Our old shower came out pretty quickly and that's when we discovered that some of the clapboards evidently had rotted and were replaced, but without fixing any of the damage the a constant leak caused the frame of the house. So we had to rebuild the framing behind the shower. And by "we," I mean "our guy," because we have no idea what we're doing.
I was shocked to find out that there's virtually nothing between our house siding and the inside of our house. I feel like I'm living in only half a house! We have our dry wall, our insulation, a thin cardboard-esque liner, and then our siding. My mind is completely blown, but I guess this is fairly normal construction for the area/era. You can see here where the liner has completely disintegrated and you can just...see...our siding from the inside of our house. Wild!
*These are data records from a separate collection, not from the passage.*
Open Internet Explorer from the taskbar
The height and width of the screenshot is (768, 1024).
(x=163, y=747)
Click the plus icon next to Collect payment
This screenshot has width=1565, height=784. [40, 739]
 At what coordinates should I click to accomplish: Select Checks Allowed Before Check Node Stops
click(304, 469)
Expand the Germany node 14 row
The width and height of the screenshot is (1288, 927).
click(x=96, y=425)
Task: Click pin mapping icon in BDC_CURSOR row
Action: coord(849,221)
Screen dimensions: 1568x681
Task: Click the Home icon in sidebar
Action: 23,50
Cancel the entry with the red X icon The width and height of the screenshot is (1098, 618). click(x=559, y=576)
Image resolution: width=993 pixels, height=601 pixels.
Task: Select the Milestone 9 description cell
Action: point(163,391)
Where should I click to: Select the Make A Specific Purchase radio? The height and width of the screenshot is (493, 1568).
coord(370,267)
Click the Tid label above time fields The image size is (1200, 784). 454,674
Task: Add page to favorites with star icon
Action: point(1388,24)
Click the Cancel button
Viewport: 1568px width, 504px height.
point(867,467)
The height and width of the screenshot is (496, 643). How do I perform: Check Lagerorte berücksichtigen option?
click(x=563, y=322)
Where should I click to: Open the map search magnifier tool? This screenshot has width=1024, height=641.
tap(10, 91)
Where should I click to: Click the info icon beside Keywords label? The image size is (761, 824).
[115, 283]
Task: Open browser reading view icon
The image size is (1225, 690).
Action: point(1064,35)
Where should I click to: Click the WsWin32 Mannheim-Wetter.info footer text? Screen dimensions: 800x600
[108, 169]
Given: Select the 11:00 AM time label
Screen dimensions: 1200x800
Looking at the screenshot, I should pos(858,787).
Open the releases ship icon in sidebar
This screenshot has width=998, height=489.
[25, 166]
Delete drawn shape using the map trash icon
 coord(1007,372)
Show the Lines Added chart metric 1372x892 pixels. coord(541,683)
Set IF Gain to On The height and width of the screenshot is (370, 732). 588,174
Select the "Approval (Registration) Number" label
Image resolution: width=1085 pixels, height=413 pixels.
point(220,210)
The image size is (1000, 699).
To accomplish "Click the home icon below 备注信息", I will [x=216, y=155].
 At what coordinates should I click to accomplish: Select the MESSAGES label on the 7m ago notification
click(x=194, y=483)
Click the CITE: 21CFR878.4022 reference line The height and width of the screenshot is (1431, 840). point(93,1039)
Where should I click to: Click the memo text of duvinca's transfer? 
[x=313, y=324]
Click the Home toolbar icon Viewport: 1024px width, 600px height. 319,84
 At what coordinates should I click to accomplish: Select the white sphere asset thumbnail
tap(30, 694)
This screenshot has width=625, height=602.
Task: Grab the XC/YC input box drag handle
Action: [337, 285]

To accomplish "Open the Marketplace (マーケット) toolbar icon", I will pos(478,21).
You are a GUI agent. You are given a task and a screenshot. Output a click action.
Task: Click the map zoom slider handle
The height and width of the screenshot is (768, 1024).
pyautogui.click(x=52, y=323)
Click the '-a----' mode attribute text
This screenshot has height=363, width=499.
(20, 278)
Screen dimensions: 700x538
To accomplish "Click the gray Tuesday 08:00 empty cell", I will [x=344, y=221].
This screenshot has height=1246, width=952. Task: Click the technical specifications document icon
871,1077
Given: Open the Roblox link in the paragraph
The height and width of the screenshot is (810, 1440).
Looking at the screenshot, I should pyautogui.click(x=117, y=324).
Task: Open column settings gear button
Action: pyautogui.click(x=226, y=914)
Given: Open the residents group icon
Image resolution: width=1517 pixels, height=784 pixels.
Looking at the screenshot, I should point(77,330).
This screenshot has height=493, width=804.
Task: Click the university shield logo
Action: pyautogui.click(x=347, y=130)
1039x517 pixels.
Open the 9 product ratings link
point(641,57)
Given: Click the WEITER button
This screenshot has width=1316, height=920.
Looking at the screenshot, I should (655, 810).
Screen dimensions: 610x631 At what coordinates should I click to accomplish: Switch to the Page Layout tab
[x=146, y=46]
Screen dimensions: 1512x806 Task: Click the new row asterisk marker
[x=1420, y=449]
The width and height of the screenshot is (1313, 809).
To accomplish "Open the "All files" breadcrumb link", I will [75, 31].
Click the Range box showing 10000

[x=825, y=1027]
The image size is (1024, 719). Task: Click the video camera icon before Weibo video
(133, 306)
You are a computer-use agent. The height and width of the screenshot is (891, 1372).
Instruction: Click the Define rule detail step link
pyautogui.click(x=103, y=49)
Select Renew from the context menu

I feel like I grew up watching houses being built. My brother and I (and sometimes some friends) would scavenge around construction sites for pop bottles (which was a fabulous source of income for us as children; I'm still a little miffed that most places in the states don't do bottle returns). Anyway, all the houses I ever saw being built were solid wood on the outside. For example, this is the house my cousin is currently building on his farm:
Solid wood everywhere. The siding will go on top of that. I'm sure it's more energy efficient, though it probably makes the overall cost of the build more expensive.
Anyway, our contractor tore out the rotten frame and rebuilt it from scratch and reattached the clapboards (which had just been flapping in the breeze). I'm kind of annoyed the previous owners didn't do that because there's evidence that they'd been back there doing some work at some point in time—see the new 2x4 that they nailed against a rotting 2x4? Sheesh.
We also had to replace our subfloor under the shower (which we'll have to do in the other upstairs bathroom when we get around to it). One of our "stop-gap" measures was simply to regrout the tile floor of the shower (over and over again). No matter how many times we fixed it, though, it would soon fall apart again (probably because the subfloor was falling apart) so we'd have to fix it again...
Now we're just waiting on our shower door.
We should have probably taken a before picture, but we seem to always forget to do that (breaking news: Andrew did that, so you can see our beautiful shower below)...
A friend of mine once said that when she takes cares of things it helps her to love them more—so when she does something to take care of her house, it ignites a new appreciation of her house, and when she does something for someone she loves, it makes her love them more. I think that might be true in some cases, but I'm not sure it's true in the case of my house. I think fixing it up makes me hate it more because it just makes me think about all the other things we still (desperately) need to fix.
I'll feel like...no matter how hard I try to take care of the house, the house will never love me back (sometimes I feel the same way about people). I don't feel like I have very high expectations for my house. I don't need marble countertops and trendy backsplashes. I just...want it to...you know...work.